With that in mind, Mooney-McCoy also encourages students to take initiative and create other, unique spaces for different kinds of worship. “Which is why I’m so glad that Tavilla worship is still happening. And we have nothing to do with Tavilla worship, and no intentions of ever having anything to do with it. Which is because we want it to be independent and want it to be what it is,” he said.

Even when faced with all the demand for different styles and nuances of worship, the number one priority of the chapel staff is to glorify God. “And if he wasn’t we’ve got a problem,” says Mooney-McCoy. “That’s non-negotiable, and then we can talk about nuance, stylistic professions, if the music was too loud, or too many misprints in the powerpoint. But first answer that question.”

“The other thing I just want to make sure that all student know, and Sarah, Lauren, Heidi and Tom all feel this way: if you want to get to know us, if you want to talk to us, just ask. It’s really that simple. Because this is the best part of our job. And I’m busy and I’ve got a lot to do but I will make that time. We all feel that way, like, really strongly.”

The Boston Globe published the article “Chapel services test Gordon College’s values” in 2014, meaning it got attention from everyone who knew Mooney-McCoy.
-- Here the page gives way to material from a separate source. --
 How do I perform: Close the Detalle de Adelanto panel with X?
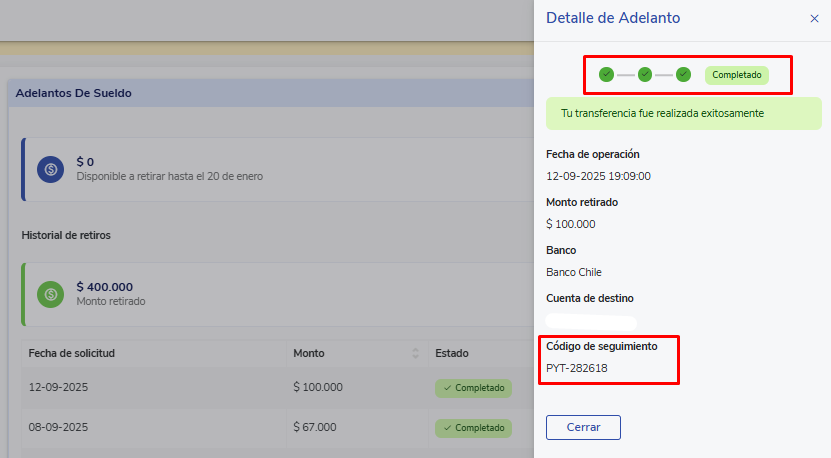814,18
Even now, people walk up to him in his hometown and ask how things are going with Gordon. And to that he replies, “‘It’s going well!’ I’m so happy to be able to say that!”

“We’ve come light years. It’s wonderful to be able to say that, and say, you know what, we had some problems, and we got it together” said Mooney-McCoy, ”and I’ve certainly changed and grown and nuanced, and I feel like I’ve gotten better at serving you guys.”